Today, many goods and services consumed are influenced by technology, from the production to consumption stages. Technology contributes to reduced production cost, causing the real price of innovative products to become more affordable and therefore more accessible over time. As technology evolves and as society becomes more affluent, consumption patterns also see a shift.  This can be in the form of quality and physical quantity. Many goods consumed are discrete in nature, that is, the amount of the goods consumed is expressed in round numbers, for instance a household owns two cars but not two-and-a-half cars.

As early as the 1960s, economists began to propose product characteristics as an essential factor that influences product demand. Two decades later, some economists study how product features may be incorporated into statistical models for more rigorous studies of innovative products demand. In a highly competitive business environment, the knowledge of product demand is essentially of interest to producers and governments for marketing strategies and taxation purposes respectively.

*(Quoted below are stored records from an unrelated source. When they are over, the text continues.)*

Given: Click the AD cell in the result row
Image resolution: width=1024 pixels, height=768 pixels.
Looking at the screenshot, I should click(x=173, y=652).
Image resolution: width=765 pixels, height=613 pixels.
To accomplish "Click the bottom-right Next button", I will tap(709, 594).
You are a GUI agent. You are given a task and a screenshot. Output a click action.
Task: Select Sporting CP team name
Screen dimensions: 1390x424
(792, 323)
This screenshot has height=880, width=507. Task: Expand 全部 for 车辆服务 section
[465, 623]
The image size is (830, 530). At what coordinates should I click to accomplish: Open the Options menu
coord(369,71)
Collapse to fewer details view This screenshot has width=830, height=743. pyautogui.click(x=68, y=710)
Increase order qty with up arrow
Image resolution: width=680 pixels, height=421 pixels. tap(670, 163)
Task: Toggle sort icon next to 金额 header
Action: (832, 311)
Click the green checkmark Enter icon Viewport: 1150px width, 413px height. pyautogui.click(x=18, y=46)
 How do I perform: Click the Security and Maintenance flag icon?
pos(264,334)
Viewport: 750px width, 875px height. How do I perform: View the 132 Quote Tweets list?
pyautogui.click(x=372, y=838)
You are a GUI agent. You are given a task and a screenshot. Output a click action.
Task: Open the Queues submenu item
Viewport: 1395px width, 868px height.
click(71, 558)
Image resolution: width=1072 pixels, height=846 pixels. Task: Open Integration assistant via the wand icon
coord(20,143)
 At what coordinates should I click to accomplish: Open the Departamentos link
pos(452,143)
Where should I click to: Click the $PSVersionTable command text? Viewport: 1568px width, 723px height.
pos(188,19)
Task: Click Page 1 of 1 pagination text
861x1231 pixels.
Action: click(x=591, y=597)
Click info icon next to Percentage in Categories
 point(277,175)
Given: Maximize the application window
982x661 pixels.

Consumer demand for innovative products such as cell phones, IT devices and cars are influenced by the product’s characteristics that are essentially differentiated from their competing brands. Apart from changes in the prices, the introduction of new features may have a positive effect on sales because consumers are willing to pay for the features they value. As the competition in the business environment becomes stiffer, producers are often on the move to improve product features and introduce new features so as to have more monopolistic power over their product prices and influence over market share.

As a result of competition and product differentiation, conventional microeconomic theories and econometrics models cannot express the demand for innovative goods sufficiently. A consumer’s decision to buy a product is no longer influenced only by prices and other factors suggested by microeconomic theories, but by qualitative factors such as product features that continue to change because technological advances are gaining ground in the product market. As such, consumer sensitiveness to product price changes and sensitiveness of product substitution with respect to price changes cannot be calculated accurately for policy-making purposes.

Today, more advanced scientific tools in the forms of research methods and computer programs that tackle complicated research problems are available. Qualitative factors can be analysed and the substitution effect that arises because of reputation and new product features, for instance, can be measured. Essentially, it depends on analysts to acquire the knowledge as “add-on” to the basic knowledge for better understanding of the market.  Since demand takes place when consumers are willing and able to buy, prices and income remain important factors that influence the demand for any goods. As in a crime scene investigation, evidence such as hair, fingerprints and ballistics continue to remain important and relevant although the use of DNA has become feasible and reliable as technology improves.

Callie Lau is a lecturer with the Faculty of Business and Design at Swinburne University of Technology Sarawak Campus.